Un ancien garage transformé en fournil

L’opération serait inconcevable sans les progrès des techniques de ­panification et l’apparition d’équipements qui concentrent plusieurs opérations et réduisent la pénibilité. David Herbault entend ainsi remplacer trois de ses machines – une diviseuse, une façonneuse, une balancelle – en une seule, qui va se charger de couper, ­calibrer et former les pâtons. Il projette également d’acquérir un robot pâtissier voué à réaliser mécaniquement les crèmes et les pâtes à choux, jusque-là faites à la main, ainsi qu’une ­table sur vérins électriques pouvant s’adapter au travail assis. Le tout ira rejoindre un ancien garage transformé en fournil, d’ores et déjà doté d’une rampe d’accès PMR (personnes à mobilité réduite) et d’un nouveau four avec élévateur électrique.

« J’aime trop mon métier pour arrêter de travailler au premier pépin venu, même si celui-ci n’est pas rien. A aucun moment, je me suis dit que je ne reprendrai pas ma vie d’avant », confie Alexis Rousseau. « Dans notre métier, on ne trouve plus personne à embaucher. Quand on a quelqu’un de motivé et de courageux sous la main, on le garde », explique de son côté David Herbault. Pour la première fois depuis qu’il a repris la boulangerie de La Chapelle-Vendômoise, en 2011, il n’a pas trouvé d’apprenti cette année, faute de candidats. Alors en CAP à Blois, Alexis avait fait ses classes ici même, entre 2012 et 2014, avant de s’y faire embaucher en 2018.

Une cagnotte en ligne

L’aménagement du nouveau fournil ne se fera que si David Herbault trouve les fonds nécessaires, soit 180 000 euros. « Un investissement qu’une petite boulangerie de campagne comme la mienne ne peut pas se permettre », dit-il. L’homme a pris sa ­baguette de pèlerin pour sensibiliser les élus des environs afin d’obtenir des aides – sans succès. Il s’est également aventuré dans le maquis de la médecine du travail, des caisses de santé et des fonds d’insertion professionnelle des personnes handicapées dans l’espoir de débloquer des fonds – avec le même résultat pour le moment.

« C’est la première fois qu’ils ont un cas pareil : d’un côté, un gars, gravement accidenté, qui n’entend pas se déclarer inapte au travail ; de l’autre, un patron qui ne demande qu’à le reprendre.

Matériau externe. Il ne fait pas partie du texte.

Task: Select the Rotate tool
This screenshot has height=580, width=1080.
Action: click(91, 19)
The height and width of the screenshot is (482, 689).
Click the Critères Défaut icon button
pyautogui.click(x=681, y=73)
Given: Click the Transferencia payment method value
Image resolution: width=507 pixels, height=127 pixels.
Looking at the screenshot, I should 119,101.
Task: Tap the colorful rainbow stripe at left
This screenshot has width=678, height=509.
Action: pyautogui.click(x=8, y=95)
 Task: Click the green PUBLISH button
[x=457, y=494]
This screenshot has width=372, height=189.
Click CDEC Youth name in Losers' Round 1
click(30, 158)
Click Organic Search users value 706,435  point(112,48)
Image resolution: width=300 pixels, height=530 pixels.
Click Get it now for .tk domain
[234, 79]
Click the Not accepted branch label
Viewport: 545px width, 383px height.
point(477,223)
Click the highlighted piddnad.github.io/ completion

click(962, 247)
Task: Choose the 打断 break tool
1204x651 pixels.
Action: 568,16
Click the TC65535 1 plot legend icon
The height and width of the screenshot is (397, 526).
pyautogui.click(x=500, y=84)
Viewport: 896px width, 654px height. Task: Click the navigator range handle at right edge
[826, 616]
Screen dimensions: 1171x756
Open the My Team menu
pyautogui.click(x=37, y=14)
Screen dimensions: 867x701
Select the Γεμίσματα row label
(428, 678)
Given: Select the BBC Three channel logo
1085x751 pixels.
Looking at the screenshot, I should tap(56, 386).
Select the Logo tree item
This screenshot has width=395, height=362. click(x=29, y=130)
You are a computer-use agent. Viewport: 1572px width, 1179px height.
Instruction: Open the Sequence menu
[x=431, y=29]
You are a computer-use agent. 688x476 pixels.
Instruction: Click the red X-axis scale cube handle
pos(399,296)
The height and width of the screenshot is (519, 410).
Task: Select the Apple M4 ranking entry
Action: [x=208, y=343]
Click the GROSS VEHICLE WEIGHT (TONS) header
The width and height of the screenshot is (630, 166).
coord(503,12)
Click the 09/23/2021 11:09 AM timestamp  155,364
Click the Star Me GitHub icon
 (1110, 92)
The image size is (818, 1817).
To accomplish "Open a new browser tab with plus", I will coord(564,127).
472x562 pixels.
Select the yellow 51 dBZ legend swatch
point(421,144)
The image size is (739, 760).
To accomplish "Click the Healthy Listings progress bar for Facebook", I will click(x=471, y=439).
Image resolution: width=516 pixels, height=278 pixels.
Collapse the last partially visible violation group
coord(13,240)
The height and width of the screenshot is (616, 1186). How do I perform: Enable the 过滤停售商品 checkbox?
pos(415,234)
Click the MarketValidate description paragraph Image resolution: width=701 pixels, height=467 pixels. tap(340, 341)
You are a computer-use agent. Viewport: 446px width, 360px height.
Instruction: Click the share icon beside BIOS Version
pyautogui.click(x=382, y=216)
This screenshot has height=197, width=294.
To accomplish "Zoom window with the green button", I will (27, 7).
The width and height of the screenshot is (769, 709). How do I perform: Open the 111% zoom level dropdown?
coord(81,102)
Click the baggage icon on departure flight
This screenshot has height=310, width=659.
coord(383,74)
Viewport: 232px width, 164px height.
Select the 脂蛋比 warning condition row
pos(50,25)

On n’entre dans aucune case », est bien obligé de constater le boulanger. Un appel à la solidarité a été lancé. Les parents d’Alexis – boucher et secrétaire de profession – ont ouvert une ­cagnotte en ligne. Un groupe de rock local donnera un concert de soutien fin février au gymnase de la commune. Un humoriste du coin fera de même un mois plus tard, à Lunay, un village du département. « On y arrivera », martèle le jeune homme, à qui manque l’odeur du pain chaud quand il sort du four. Il y a un an, Alexis Rousseau avait créé une recette de baguette tradition à base de levain, appelée la capelloise, que son patron avait cessé de produire après son accident. Son seul souhait : la relancer. « J’aimerais aussi beaucoup reprendre la moto, mais uniquement sur circuit. Sur route, je suis vacciné. »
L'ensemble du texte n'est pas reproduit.